== Task item ==
Please return each entry exactly as it appears, but not the pictures.

== Records supplied ==
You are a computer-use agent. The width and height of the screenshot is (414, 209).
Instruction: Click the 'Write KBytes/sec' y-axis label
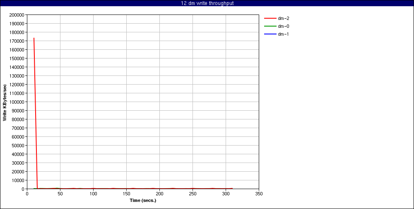pyautogui.click(x=5, y=102)
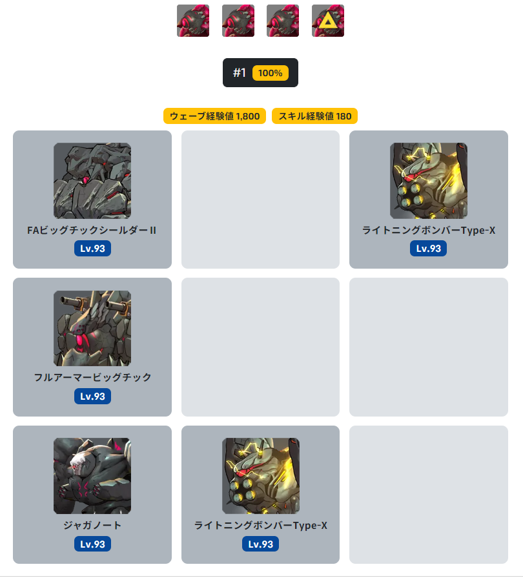Select the empty top-middle grid slot
This screenshot has width=523, height=578.
click(260, 200)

== Answer below ==
You are a computer-use agent. The width and height of the screenshot is (414, 209).
Instruction: Click the 'Write KBytes/sec' y-axis label
pyautogui.click(x=5, y=102)
Select the empty top-middle grid slot
This screenshot has width=523, height=578.
click(260, 200)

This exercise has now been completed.